Convivium: You are an artist who has written and spoken on the role of the arts in both the faith landscape and society at large. I’ve been asked by followers of your work to ask you to answer the following question: “What does it mean for human beings to be makers?”
Makoto Fujimura: That is a great question, and my next book(s) "Theology of Making" will address this issue! The role of artists are critical in a polarized culture, to allow for deeper inspection of our human experiences. We are homo faber, as well as being a homo sapiens, and that "making" defines our humanity. In some sense, we cannot know (homo sapiens) truly without being makers (homo faber) first.
Convivium: One of the themes you return to again and again in the span of your life’s work has been beauty. The poet Gerald Manley Hopkins tells us that, “the world is charged with the grandeur of God” and Dostoevsky's character the Idiot says, “Beauty will save the world.” What advice would you give to our readers seeking to become more attune to beauty in the world around them?

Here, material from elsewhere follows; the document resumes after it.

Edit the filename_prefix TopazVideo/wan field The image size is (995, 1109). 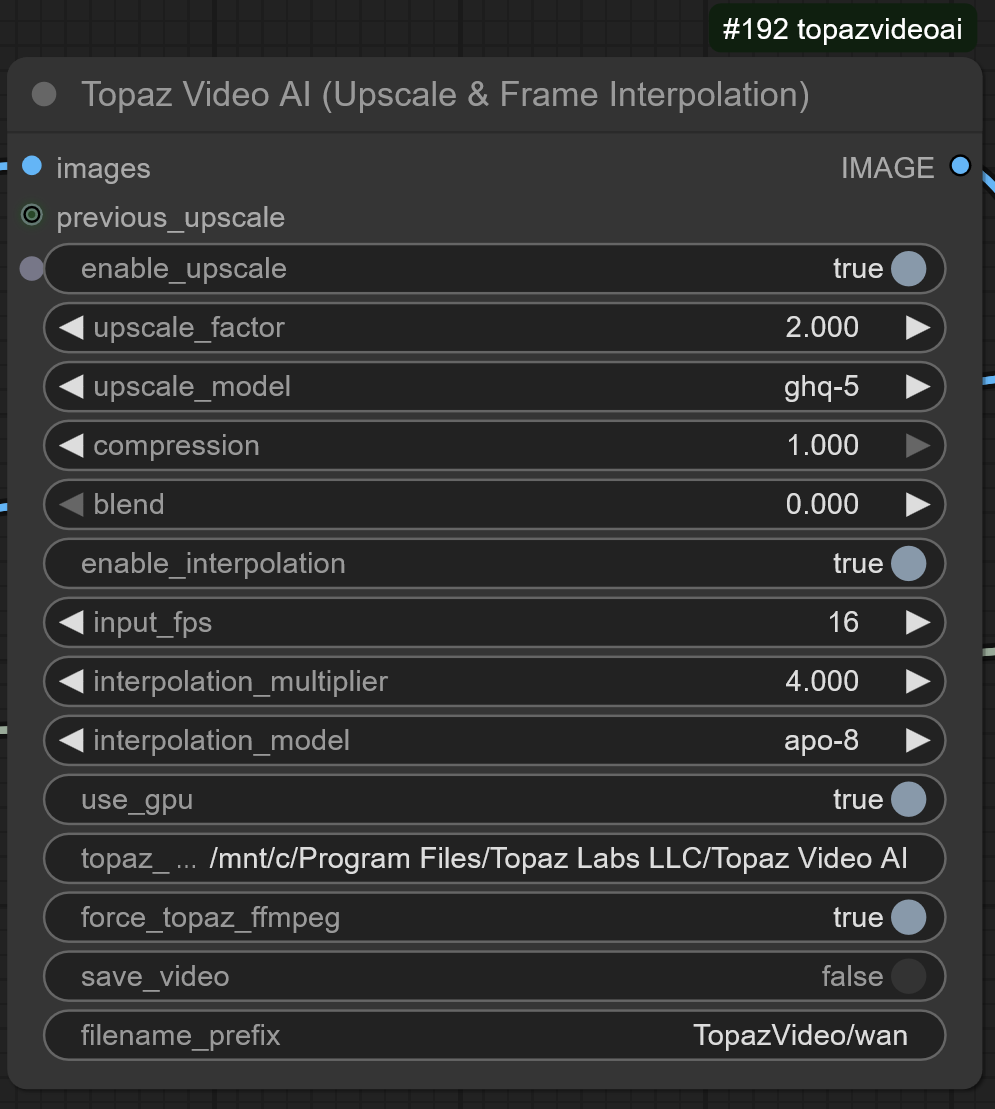coord(494,1036)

Makoto Fujimura: Beauty, at least in the Japanese context, is tied to the notion of sacrifice. I explore this in my book "Silence and Beauty". Being aware of beauty and sacrifice all around us is part of our journey into both creativity and mercy. As theologian N.T. Wright has noted, Beauty and Mercy are two avenues to experience the New Creation now, on this side of eternity, but both a deemed "non essential" to our survival, and deemed "useless". Precisely because of the it takes faith ("Faith is the substance of things hoped for." Hebrews 11), to create beauty and live with mercy, and we create signposts of the New Creation as a result of that faith action.
Convivium: In 2016, the global community grappled with a myriad of events that challenged our understanding of what it means to belong to one another and carry on in light of socio-economic, political, and environmental challenges. What is the role of art in our journey as a global community to better “belong to one another?”

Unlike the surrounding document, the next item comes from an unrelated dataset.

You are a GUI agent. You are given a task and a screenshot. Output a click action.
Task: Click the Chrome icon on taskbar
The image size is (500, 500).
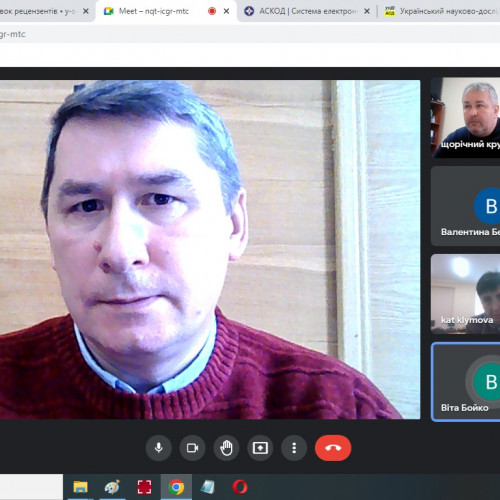click(x=176, y=487)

Makoto Fujimura: My book "Culture Care" addresses such theme of the art as an essence of our humanity in polarized, corrupt time such as hours. The arts remind us to live in abundance, rather than scarcity, and challenge us to envision human thriving, rather than fight for limited resource territories of culture, as in Culture Wars. The arts, given in that way as a gift to society, mirrors and prepares for the gospel of Jesus to be communicated to the world.